Task requirements: Pictures are to be dropped, and only the lines from the one containing "Task: Select the Punkte tab in element panel" through the end of the data below are to be reproduced as written.

Data provided:
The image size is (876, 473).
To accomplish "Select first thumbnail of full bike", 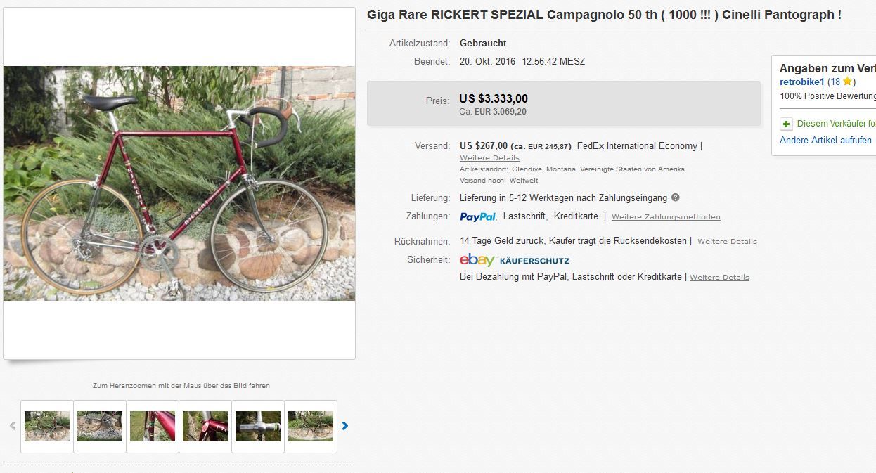I will [47, 426].
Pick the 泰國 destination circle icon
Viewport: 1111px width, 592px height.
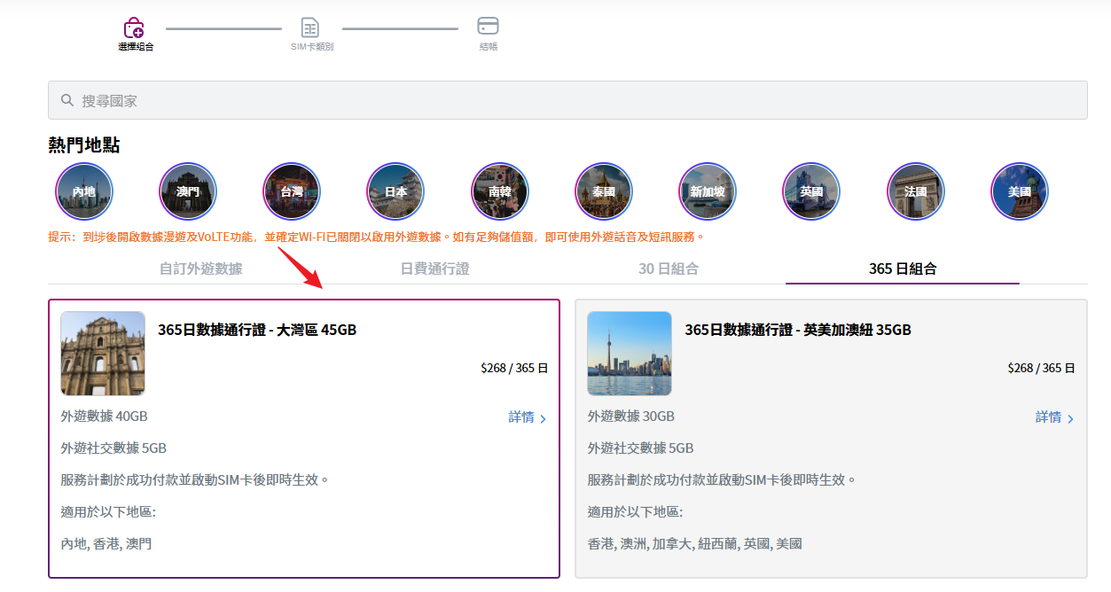[x=603, y=191]
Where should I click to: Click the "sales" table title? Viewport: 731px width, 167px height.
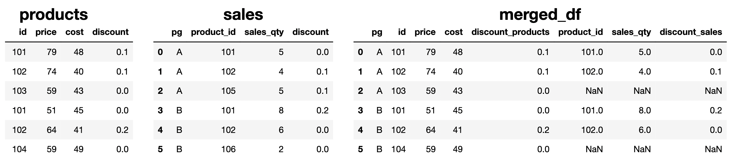243,14
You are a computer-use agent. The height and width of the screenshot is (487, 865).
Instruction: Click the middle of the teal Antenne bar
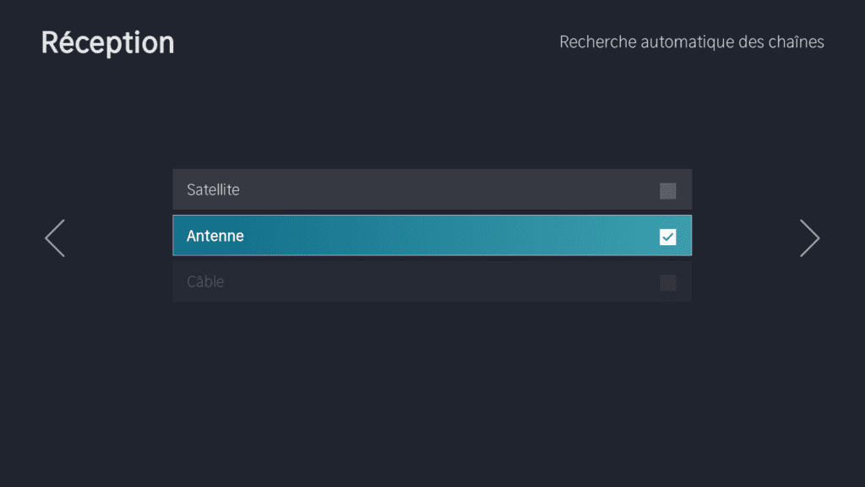(432, 235)
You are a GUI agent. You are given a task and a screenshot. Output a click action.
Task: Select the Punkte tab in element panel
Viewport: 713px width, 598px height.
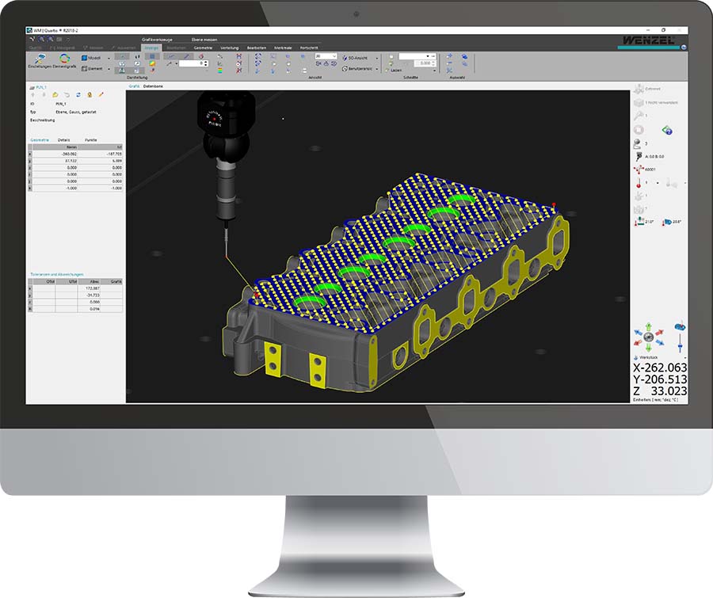tap(90, 139)
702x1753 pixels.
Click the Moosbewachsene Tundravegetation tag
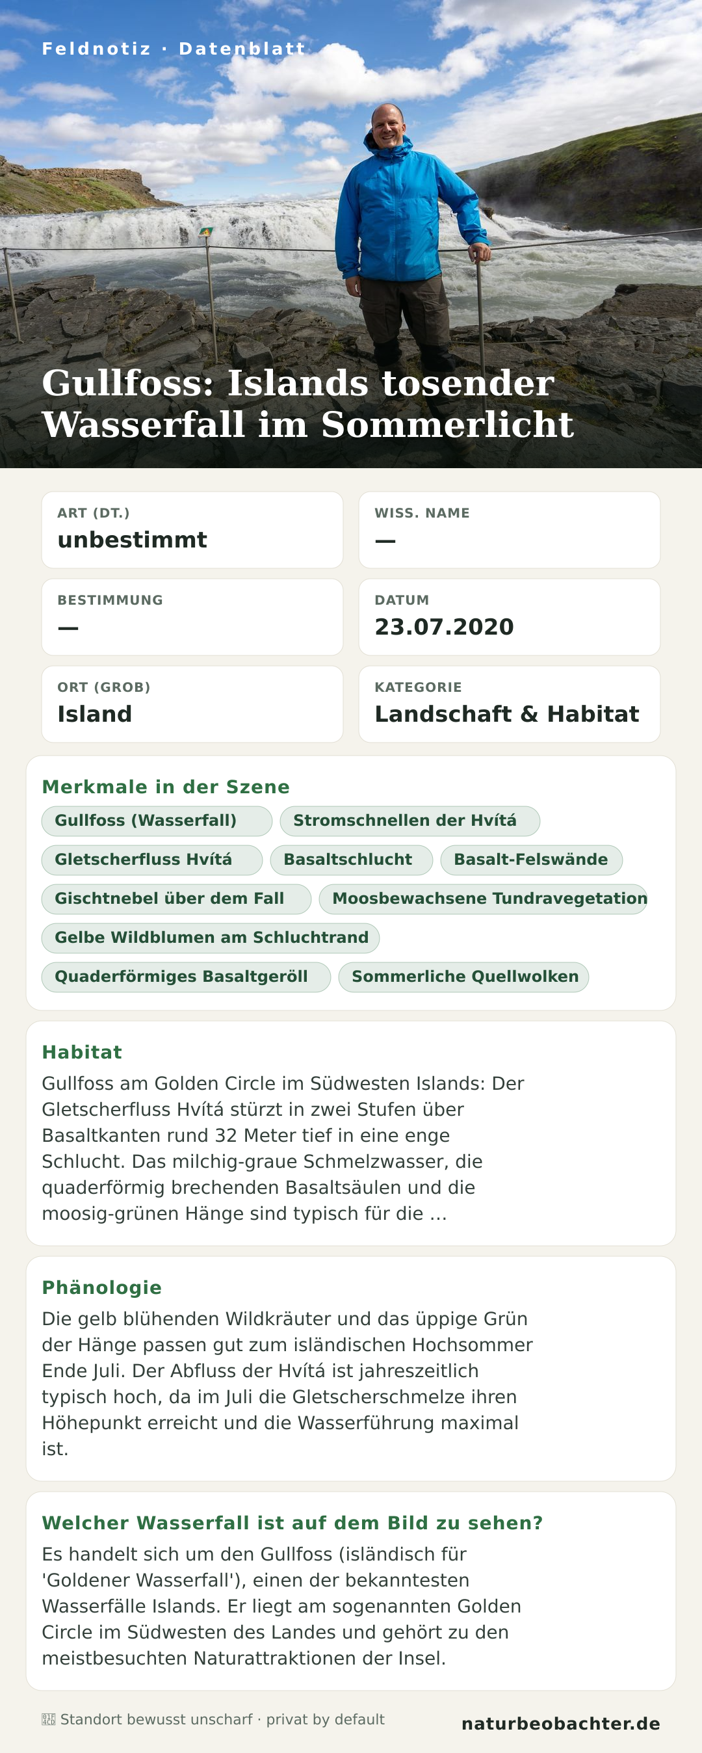coord(483,899)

Answer below:
Task: Select the Punkte tab in element panel
Viewport: 713px width, 598px height.
tap(90, 139)
702x1753 pixels.
Click the Moosbewachsene Tundravegetation tag
coord(483,899)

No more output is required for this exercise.